If the machine works, the bags will work.  Just make sure there are no wrinkles in either the bag or the heat strip.  When in doubt,  flip the bag L to R or R to L and double seal if you got a good vacuum.  If doing moist food , not liquid, a rolled up paper towel can absorb juice/blood before it get to the seal during vacuum.  Also, LEM sells pads just for this purpose:




__





						Absorbent Pads for Vacuum Bags | LEM Products
					

Finally, a solution to reduce juices and liquid from being pulled into the sealing area of your vac bags! A must for sealing high moisture foods.




					www.lemproducts.com


----------



## old sarge (Mar 27, 2020)

rc4u said:


> wow, i've been self employed since '80. doesn't anybody here build stuff? I have never seen perfect. theres always "a thing" . jeez .. but complaints and just always solve problems. this is not to diss but to send just chill, like you never overfilled your lawn mower and gas went on ground or forgot to put a stamp on a letter{I know i'm old} ecet ect ect.. or misspell a word.....


This forum is for bragging, venting, sharing, seeking advice and giving advice. The OP met some of those conditions, as have you.  And I am going to have a 'chilled' adult beverage  and long for the days when baseball season started on time.


----------



## pushok2018 (Mar 27, 2020)

sawhorseray said:


> Are they out of money? Tell them it doesn't work, it's brand new, and you don't want to take it apart to install a part. It must have some kind of warranty





smokeymose said:


> At this point I would just send it back and get a refund (if you can!)
> There must be something going on with VacMaster. They had a limited supply of bags, too.
> Good luck!





old sarge said:


> I would send it back and call the credit card company and let them know you are having a tough time getting the machine repaired and/or replaced. I would also give them the return shipping number (UPS or FEDEX and they can verify on line if they care to that you sent it and credit your account


sawhorseray, smokeymose and and old sarge - thank you very much for your advices and I really appreciate that!
I was on the phone with customer service reps  asking for a full refund. He offered to send a technician to my house immediately and I agreed. Tech was in my garage in about 1.5-20 hours wearing a mask and in gloves (me too).  He spent around 1 hours trying to find a problem and finally he came to a conclusion that a vacuum sensor on electronic board is bad. He called VacMaster reps and put him on speaker phone. He explained to him what was wrong with this machine then I was given two choices: 1.  electronic board  to be shipped to me so technician could replaced it with faulty one. 2. New vacuum sealer.  I choose second option. Already received and printed out a return label. We'll see.... I'll keep you posted on this... Thank you everyone again. Stay well and safe....


----------



## old sarge (Mar 27, 2020)

That is great service.  Persistence and courtesy always pays off.


----------



## Winterrider (Mar 27, 2020)

Good to know, as my cheaper unit has been a little temperamental lately.



 Steve H
 , any reviews on yours lately ?


----------



## pushok2018 (Mar 27, 2020)

old sarge said:


> That is great service. Persistence and courtesy always pays off.

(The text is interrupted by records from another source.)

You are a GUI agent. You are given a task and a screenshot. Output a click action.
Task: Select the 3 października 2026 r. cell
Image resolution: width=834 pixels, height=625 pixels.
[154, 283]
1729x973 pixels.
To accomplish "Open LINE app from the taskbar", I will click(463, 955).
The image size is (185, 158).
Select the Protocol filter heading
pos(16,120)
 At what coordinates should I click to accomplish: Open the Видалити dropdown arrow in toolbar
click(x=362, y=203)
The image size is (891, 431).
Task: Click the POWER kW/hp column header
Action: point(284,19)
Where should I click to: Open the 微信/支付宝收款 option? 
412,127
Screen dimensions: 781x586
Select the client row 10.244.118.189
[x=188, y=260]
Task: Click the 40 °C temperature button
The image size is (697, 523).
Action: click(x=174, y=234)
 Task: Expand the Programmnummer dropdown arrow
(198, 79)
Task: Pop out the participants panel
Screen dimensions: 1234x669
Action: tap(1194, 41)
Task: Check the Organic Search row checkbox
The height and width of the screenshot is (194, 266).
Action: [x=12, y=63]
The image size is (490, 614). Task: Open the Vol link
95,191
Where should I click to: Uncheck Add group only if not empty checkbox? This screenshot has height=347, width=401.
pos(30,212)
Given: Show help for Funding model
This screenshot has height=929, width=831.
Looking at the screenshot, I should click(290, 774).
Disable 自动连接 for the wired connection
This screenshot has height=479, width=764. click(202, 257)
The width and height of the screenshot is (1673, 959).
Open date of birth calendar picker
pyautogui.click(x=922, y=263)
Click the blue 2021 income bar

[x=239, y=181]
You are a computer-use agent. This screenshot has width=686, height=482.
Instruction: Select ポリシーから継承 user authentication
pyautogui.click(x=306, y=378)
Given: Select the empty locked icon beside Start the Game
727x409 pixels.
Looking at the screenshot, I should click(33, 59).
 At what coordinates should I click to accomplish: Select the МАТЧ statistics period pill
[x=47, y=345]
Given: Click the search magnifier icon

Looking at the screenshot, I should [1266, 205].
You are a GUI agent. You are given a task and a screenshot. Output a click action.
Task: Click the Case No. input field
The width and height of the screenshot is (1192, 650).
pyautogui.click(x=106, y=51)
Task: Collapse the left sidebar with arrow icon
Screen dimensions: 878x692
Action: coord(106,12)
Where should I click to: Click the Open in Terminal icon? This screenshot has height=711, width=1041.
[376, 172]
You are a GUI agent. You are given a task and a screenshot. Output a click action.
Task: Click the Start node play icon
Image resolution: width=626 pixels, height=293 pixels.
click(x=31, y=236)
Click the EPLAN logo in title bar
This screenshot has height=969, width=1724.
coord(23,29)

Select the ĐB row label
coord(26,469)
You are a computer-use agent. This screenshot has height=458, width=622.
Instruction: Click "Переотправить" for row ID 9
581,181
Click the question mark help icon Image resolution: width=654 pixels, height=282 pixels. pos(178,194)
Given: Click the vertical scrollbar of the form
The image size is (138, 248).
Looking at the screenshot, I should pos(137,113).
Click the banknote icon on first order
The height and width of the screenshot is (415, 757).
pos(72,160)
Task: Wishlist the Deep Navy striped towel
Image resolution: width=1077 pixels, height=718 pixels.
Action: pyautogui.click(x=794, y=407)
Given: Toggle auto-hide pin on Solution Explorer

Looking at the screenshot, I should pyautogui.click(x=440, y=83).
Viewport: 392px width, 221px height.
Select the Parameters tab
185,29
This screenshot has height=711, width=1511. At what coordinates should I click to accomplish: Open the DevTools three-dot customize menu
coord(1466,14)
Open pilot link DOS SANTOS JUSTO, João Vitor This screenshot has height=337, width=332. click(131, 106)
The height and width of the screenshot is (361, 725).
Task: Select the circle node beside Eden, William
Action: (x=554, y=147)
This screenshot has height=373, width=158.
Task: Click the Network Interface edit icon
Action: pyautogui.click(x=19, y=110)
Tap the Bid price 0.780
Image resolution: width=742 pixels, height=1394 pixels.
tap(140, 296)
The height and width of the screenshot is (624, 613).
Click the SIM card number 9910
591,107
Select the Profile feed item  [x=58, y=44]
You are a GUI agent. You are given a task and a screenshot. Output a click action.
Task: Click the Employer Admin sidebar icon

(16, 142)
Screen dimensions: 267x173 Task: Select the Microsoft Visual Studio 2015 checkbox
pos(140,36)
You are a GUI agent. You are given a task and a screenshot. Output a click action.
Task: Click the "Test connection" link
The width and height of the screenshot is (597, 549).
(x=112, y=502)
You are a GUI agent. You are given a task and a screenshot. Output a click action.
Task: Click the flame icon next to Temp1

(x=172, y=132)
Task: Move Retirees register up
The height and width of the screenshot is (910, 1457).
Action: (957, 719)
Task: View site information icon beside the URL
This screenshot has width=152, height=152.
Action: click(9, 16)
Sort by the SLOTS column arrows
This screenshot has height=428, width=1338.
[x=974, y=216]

Agreed. But.... I didn't like the part when I originally discussed with reps the procedure of returning a faulty mchine, he said that they don't have them in stock currently. When tech called him from my garage and reported his findings, the reps said he needs to talk to his manager and put us on hold for a one minute and then said that this is OK to replace broken device with new one and he will shipp one to me. Little fishy.. Isn't it? Or maybe it's not my day? Anyways, I needed to relax a little so..... Alc. 10%  by Val.  One of my favorite...


----------



## old sarge (Mar 27, 2020)

A lot of companies may hold back a few products "just in case". They may be held for one of their large volume retail sellers.  Or maybe you just talked with a rep who did not know all the ins and outs;  who knows for sure.  But you got a tech on site which is pretty rare in itself for a small easily shipped item and he got you squared away.  Enjoy and be thankful.


----------



## Steve H (Mar 27, 2020)

Winterrider said:


> Good to know, as my cheaper unit has been a little temperamental lately.
> 
> 
> 
> ...



Due to current events. It has been getting a lot of use. And has done a great job. I had to redo a couple of bags. But that was my fault. Not the machine. I'm still giving it a 9 out of 10 rating.


----------